# Coil wiring/Talbot Express/Fiat Ducato/etc. 1971cc petrol



## Cosmite

I drove the van home okay, although I knew the carburettor was needing adjustment. Got under the bonnet, then noticed some leads were untidy and tied them back. Trouble is, in the process I apparently knocked an LT lead off the coil. I put it back where I thought it belonged, but now I'm not getting a single fire when I try starting. BUT... I don't know if the problem is that wire, or the carb adjustment. I don't want to try putting it on the other terminal in case I short something out. I can't easily get at a spark plug lead to test.

The wire from the ignition is brown/white and goes to the positive; a yellow wire goes from the negative into a wiring loom; the wire I found dangling comes from the loom and is also brown/white so I put it onto the positive.

So, are these standard colours? Did I put it to the correct terminal? Would I be likely to damage anything if I tried it on the negative?

Once I know that I have it correct, I can tinker with the carb settings again. If there is anyone who knows about those as well, it might let me get it running today (I have ordered a workshop manual but it will take a few days).


----------



## cabby

Yes you have put the wire back on the wrong connector, the yellow wire could be for a rev counter.You need a power supply between the coil and the distributor.
I also seem to remember that those old carbs used to wear, they used to have kits for them but a replacement is best.HT leads are prone to breaking down and distributor caps will olso have minute cracks, or the spring in the centre got old, or too much carbon deposite on rotor arm. I could go on but best if you eliminate each in turn rather than waste money buying parts not needed.
plus they do not like running without the airfilter, prone to spit back. :roll: :roll: 
cabby


----------



## Cosmite

Thanks cabby

So, on the coil, that would mean there is a brown/white wire from the ignition to the +post, and a brown/white wire from the -post to the distributor, is that right? I can't tell, because both wires go into the loom, one of them via some sort of junction block mounted on the front cross-member above the coil.


It has brand new rotor, distributor cap, HT leads, coil, fuel pump, fuel filter and air filter; after the previous owner put all that on, he tried adjusting the carb, but admits he did not know what he was moving. There only seem to be two easily accessible adjustments; one is a big thumb screw which I take to be the mixture; the other is a very sensitive lever attached to the throttle, even a sideways jiggle of that squirts petrol into the carb.


----------



## Cosmite

bump

Still waiting for manual to come...

I found that there was a very weak spark; today I have taken out the battery, charged it up, cleaned all the battery connections, and cleaned the earth strap connection.

The spark is now steady and stronger, but it still seems to me not as beefy as it should be. 

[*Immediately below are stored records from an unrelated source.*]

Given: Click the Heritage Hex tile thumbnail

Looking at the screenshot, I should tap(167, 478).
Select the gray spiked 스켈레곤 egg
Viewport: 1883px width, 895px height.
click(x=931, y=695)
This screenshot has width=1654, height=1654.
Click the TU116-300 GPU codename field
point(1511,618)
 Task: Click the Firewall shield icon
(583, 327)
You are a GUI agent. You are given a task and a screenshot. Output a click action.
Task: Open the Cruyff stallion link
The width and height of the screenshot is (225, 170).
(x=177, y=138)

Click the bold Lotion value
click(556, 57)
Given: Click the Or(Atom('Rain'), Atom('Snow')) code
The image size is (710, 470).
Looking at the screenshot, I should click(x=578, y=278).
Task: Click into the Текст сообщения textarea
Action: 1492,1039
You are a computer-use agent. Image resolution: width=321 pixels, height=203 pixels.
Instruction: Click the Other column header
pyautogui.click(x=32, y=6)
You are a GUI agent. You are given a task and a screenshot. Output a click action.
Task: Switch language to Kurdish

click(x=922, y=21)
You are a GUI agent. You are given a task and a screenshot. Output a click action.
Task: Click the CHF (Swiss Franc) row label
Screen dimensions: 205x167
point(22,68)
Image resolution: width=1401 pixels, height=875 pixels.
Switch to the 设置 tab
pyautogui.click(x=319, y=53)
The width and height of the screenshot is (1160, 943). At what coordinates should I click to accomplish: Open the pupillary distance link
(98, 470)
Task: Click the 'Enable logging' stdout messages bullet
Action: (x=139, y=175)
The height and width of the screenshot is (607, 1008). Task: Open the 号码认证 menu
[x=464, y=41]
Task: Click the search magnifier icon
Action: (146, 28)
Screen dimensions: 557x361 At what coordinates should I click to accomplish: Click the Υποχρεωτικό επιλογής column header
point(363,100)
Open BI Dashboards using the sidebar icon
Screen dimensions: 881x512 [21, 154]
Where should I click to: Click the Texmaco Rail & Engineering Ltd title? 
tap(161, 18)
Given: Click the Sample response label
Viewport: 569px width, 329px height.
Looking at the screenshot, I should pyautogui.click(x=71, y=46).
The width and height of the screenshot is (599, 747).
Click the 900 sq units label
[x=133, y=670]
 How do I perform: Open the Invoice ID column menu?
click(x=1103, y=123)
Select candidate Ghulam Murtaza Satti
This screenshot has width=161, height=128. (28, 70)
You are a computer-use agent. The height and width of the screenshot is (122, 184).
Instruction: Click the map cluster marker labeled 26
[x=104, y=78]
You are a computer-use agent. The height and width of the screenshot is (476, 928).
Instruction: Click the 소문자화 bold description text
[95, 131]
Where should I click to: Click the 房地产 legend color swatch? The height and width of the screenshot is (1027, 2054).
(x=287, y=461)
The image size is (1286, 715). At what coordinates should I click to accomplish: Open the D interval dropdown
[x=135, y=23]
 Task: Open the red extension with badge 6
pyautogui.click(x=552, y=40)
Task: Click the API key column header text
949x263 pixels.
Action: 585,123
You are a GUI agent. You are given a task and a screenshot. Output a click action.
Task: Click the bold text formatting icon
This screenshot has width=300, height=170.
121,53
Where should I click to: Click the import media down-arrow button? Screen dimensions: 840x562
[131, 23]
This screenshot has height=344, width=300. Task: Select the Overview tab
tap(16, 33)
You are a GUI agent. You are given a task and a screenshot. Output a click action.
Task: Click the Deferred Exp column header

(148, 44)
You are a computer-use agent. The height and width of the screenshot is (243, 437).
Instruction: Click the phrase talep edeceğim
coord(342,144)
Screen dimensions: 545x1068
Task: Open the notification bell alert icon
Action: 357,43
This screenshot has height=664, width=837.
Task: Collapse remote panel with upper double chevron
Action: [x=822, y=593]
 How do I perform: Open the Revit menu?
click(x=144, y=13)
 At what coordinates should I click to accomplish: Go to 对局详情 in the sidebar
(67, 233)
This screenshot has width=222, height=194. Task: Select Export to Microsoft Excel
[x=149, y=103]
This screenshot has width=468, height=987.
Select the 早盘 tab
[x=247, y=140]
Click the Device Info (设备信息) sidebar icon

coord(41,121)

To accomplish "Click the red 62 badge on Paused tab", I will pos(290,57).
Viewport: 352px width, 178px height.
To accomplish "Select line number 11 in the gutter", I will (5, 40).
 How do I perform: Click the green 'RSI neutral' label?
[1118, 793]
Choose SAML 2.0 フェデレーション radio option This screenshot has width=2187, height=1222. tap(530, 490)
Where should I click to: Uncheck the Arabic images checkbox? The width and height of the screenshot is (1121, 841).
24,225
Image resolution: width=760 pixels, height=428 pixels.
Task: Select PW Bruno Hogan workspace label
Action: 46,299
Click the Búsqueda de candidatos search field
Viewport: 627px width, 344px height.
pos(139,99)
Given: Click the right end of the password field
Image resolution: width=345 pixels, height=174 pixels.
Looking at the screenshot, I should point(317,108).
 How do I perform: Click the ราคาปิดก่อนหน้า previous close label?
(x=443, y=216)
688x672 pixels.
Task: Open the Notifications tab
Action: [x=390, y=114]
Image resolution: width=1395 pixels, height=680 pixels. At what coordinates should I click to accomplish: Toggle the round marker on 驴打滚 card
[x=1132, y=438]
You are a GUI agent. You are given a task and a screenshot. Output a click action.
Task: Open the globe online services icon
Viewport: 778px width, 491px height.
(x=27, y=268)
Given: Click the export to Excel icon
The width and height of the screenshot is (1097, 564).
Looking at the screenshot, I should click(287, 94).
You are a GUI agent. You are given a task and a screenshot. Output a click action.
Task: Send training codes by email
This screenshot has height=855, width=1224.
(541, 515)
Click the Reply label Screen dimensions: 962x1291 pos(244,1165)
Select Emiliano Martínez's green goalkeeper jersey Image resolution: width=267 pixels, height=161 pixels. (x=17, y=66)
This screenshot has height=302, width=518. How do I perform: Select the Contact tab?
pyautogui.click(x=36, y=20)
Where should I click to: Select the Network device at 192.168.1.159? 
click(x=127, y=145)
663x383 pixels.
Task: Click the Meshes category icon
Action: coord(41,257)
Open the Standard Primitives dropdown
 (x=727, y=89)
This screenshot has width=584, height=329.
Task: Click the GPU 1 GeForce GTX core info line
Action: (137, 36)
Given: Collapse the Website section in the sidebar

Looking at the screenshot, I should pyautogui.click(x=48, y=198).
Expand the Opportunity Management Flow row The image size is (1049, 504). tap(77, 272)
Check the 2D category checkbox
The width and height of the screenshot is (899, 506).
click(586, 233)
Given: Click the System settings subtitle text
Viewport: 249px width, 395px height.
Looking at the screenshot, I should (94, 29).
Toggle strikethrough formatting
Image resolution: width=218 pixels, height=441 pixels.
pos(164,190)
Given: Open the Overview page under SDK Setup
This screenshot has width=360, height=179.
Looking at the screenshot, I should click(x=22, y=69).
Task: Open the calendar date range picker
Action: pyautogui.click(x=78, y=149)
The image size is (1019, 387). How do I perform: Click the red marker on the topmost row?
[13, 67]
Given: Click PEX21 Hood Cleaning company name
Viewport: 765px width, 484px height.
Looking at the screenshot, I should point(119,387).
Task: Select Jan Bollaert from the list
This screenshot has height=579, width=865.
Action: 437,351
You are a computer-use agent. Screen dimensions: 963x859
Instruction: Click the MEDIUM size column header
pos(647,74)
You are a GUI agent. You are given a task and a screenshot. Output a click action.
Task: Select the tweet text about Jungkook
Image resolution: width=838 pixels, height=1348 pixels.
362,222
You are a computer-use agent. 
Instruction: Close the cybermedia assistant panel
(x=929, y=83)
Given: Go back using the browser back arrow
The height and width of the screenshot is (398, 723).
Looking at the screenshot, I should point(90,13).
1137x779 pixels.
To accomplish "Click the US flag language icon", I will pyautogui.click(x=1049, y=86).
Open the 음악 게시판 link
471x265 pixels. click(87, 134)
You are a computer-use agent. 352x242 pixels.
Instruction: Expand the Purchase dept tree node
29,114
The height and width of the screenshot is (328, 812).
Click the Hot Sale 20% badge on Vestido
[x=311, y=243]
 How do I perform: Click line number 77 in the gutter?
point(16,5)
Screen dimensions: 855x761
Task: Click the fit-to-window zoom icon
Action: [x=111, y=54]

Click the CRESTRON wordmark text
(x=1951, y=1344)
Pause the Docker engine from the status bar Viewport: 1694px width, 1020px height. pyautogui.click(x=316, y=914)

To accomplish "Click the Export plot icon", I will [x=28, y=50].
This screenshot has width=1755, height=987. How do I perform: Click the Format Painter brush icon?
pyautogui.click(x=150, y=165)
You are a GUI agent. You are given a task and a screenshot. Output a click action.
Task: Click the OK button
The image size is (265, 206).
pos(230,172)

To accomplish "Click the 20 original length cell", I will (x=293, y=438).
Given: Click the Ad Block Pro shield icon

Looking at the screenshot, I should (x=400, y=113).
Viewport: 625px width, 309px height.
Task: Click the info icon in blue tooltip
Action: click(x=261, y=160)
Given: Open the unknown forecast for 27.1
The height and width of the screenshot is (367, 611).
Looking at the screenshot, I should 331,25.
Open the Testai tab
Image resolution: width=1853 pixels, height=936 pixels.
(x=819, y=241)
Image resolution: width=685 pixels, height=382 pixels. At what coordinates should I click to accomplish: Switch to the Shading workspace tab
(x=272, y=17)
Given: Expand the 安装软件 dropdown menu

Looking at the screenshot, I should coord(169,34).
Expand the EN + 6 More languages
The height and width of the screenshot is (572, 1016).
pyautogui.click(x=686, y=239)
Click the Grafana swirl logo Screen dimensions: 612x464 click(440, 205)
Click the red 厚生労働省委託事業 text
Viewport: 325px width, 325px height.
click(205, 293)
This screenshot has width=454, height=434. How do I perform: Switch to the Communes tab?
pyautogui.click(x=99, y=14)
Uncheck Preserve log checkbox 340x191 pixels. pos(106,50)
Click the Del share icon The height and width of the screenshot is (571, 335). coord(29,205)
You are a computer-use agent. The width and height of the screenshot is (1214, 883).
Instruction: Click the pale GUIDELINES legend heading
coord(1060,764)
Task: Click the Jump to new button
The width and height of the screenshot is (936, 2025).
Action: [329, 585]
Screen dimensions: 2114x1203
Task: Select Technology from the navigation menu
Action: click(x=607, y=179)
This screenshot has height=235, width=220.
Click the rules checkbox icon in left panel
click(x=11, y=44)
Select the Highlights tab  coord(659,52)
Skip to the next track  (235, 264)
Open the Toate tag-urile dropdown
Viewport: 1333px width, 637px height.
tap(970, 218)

However, I think it should be firing at least, so I am hoping someone can give me some general guidance on carb adjustments.


----------



## steve151

hi cosmite had same on my old campa above the coil there is a black connecter block with a wire clip holding it together pull apart spray inside with wd40 try that that block tend's to hold water silly place to put it behind the grill water splashing up all the time


----------



## Cosmite

Thanks Steve

I've had that open and it looks very clean and dry, but I will try putting the WD40 on. Is that what they call the electronic module? Is it likely to become faulty (other than with damp?).

On the carb, is there a way to set the acceleration pump so that it is roughly right -- in other words, near enough to get it started? Also the idle adjustment screw -- how many turns out from seated for an initial setting?

I am still not getting a single cough from it. Plenty of smell of petrol, so I guess it is either immediately flooding, or a problem with the ignition.


----------



## JohnsCrossMotorHomes

Cosmite said:


> the other is a very sensitive lever attached to the throttle, even a sideways jiggle of that squirts petrol into the carb.


Thats just to give it extra fuel when you accelerate

Peter


----------



## steve151

Hi cosmite that module normaly play's up when warm ok when it is cold


----------



## Cosmite

Thanks Peter

To lessen that acceleration pump, am I right in thinking I would screw the nut out to the end of its thread?


----------



## Cosmite

Update:

A neighbour with better tools and knowhow than me got me going in about 5 minutes!

The brown/white wires both go on the coil positive -- the second one feeds the electronic module. He also noticed what I had not -- that the new HT leads were all only half on, they had not had the metal connectors pushed properly home. I was lucky that it had not conked out on me mid-roundabout!

Now I am only scratching my head over weird results from my leisure battery, so off to browse other threads on that.


----------